47 P.2d 1023 | Wash. | 1935
Lead Opinion
TOLMAN, J., dissents. Lester I. and Ellen C. Barbee were for many years husband and wife, residing in Yakima county. Mr. Barbee owned a considerable block of stock in the Buena State Bank, of which he was a director. November 4, 1932, the state supervisor of banking, petitioner and appellant herein, took over the bank as an insolvent institution.
November 24th following, Mr. Barbee died, and thereafter his will was admitted to probate and the appointment of his widow, Ellen C. Barbee, as executrix *646 thereof was confirmed by the court. Mrs. Barbee qualified as such executrix and ever since has been and now is acting as such. An inventory of the property of the estate was regularly filed and appraisers appointed, who valued the same at a little over $15,300. The estate is admittedly insolvent, claims against the same having been filed in the aggregate amount of forty thousand dollars.
The supervisor of banking filed a claim based upon three items of indebtedness: Seventy dollars, with interest, upon a promissory note executed by Mr. Barbee in favor of the bank; $4,900, being the superadded liability declared against the stockholders because of the insolvency of the bank, based, in this instance, upon Mr. Barbee's ownership of forty-nine shares of the bank's capital stock; $17.33 upon a book account. This claim was regularly allowed by the executrix as a valid obligation due from the estate.
During the year 1906, Mr. Barbee, with community funds, purchased a tract of land in Yakima county, containing a little less than nineteen acres, upon which the family home was established. October 31, 1932, Mr. Barbee, being then very ill, deeded this property to his wife. There can be no question but that, at this time, Mr. Barbee was insolvent, as was also the community estate composed of himself and his wife.

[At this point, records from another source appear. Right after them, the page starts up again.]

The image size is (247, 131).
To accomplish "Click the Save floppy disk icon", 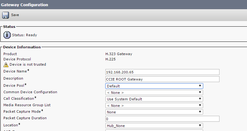I will (x=6, y=15).
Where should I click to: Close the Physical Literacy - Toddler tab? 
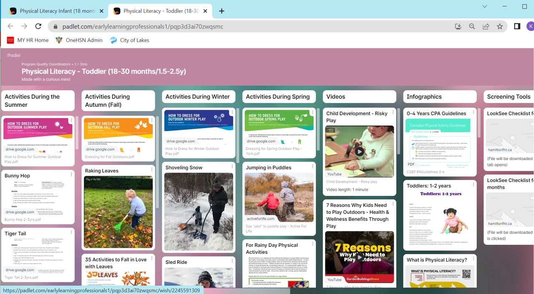point(205,11)
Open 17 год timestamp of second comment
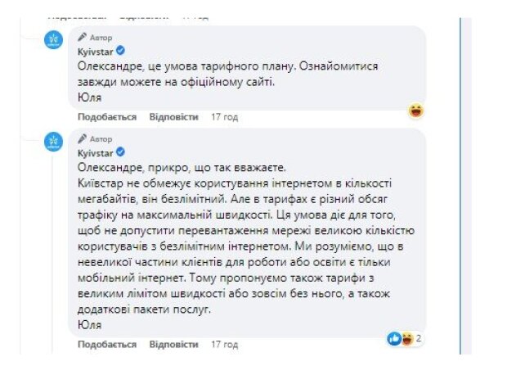Image resolution: width=507 pixels, height=384 pixels. click(224, 345)
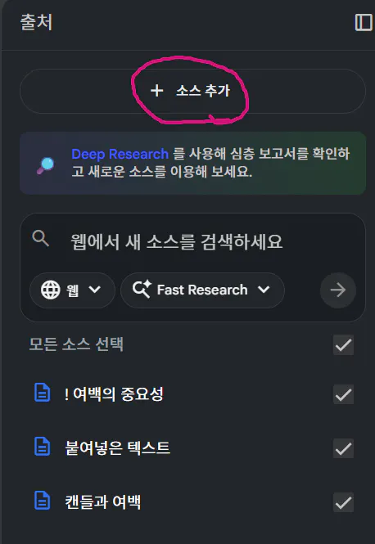Uncheck the ! 여백의 중요성 source checkbox
This screenshot has width=375, height=544.
[343, 394]
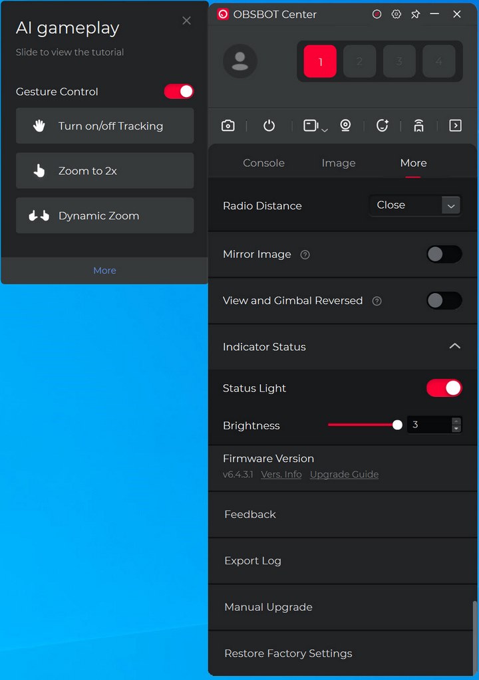Image resolution: width=479 pixels, height=680 pixels.
Task: Click the camera snapshot icon
Action: click(228, 126)
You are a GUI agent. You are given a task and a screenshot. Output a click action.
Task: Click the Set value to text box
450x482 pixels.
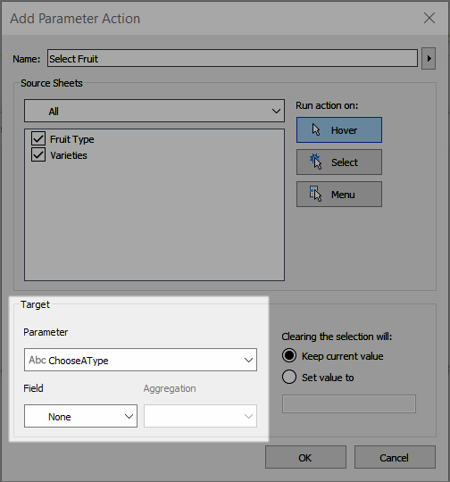(349, 404)

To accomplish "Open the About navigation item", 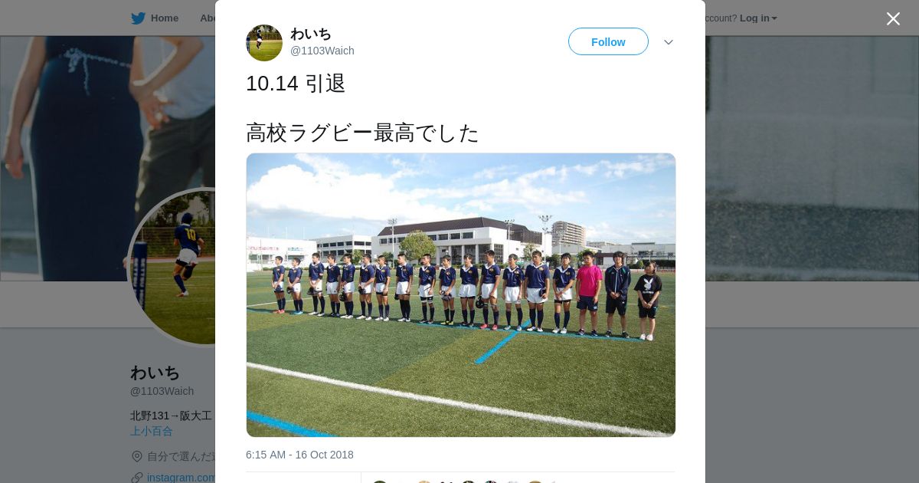I will click(207, 18).
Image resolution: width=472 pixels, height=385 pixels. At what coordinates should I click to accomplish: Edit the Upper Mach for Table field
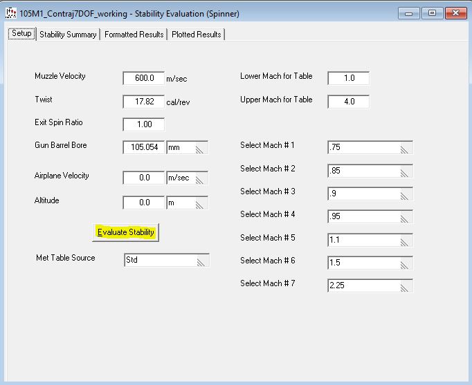point(348,102)
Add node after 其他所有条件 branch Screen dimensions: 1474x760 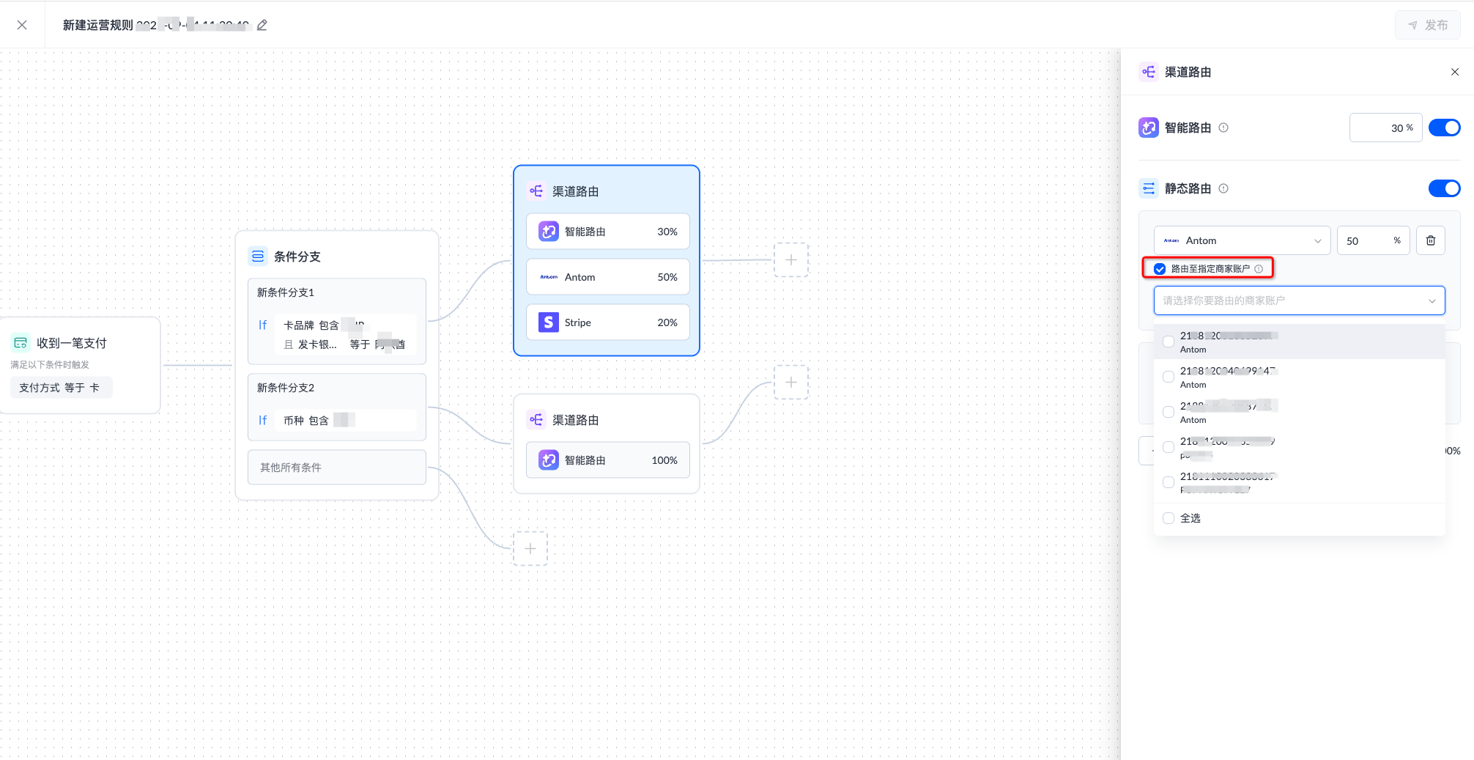(x=530, y=548)
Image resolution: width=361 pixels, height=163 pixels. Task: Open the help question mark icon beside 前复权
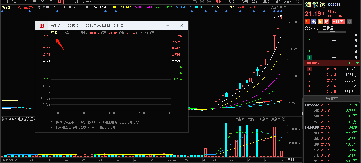click(x=40, y=7)
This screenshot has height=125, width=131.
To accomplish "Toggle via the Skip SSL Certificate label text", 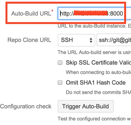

April 12, 1934, the supervisor filed in the probate proceeding his verified petition, praying inter alia that the deed above mentioned to Mrs. Barbee from her husband be vacated and set aside and the property covered thereby be declared to be property of the estate and subject to the community indebtedness, including the claim filed by the supervisor. A citation was issued upon this petition, and, Mrs. Barbee having regularly appeared in response thereto, the matter was heard by the court commissioner, who denied petitioner *647 any relief. Upon review before the superior court of the decree entered by the commissioner, the decree was affirmed and the prayer of the petition denied. From an order dismissing the petition with prejudice, the petitioner has appealed.
Mrs. Barbee, respondent herein, contended, and both the commissioner and the trial court found with her, that she was a creditor of her husband and of the community estate in the amount of approximately ten thousand dollars; and that the conveyance by Mr. Barbee to her of the home place was merely a preferential payment by a debtor to a creditor, and as such not subject to attack in such a proceeding as this. She contends that the property was reasonably worth no more than nine thousand dollars; and that she, during her husband's lifetime, had loaned to him, and through him to the marital community, different sums of money, which were her own separate property aggregating twelve thousand dollars, no portion of which had been repaid to her; and that her husband (while suffering from mortal illness) conveyed to her the property which is the subject of this litigation in settlement of the community indebtedness to her.
It appears from the evidence that respondent and Mr. Barbee intermarried in 1902 and came to the state of Washington from their former home in Iowa in 1905. At the time of Mr. Barbee's death, their family, besides themselves, consisted of two children. As above stated, the property in controversy was purchased in 1906, and shortly after acquiring the same Mr. Barbee built a dwelling thereon and set out an orchard. Later, he engaged extensively in the fruit raising business and acquired other orchard properties. The home was at all times maintained upon the property in controversy.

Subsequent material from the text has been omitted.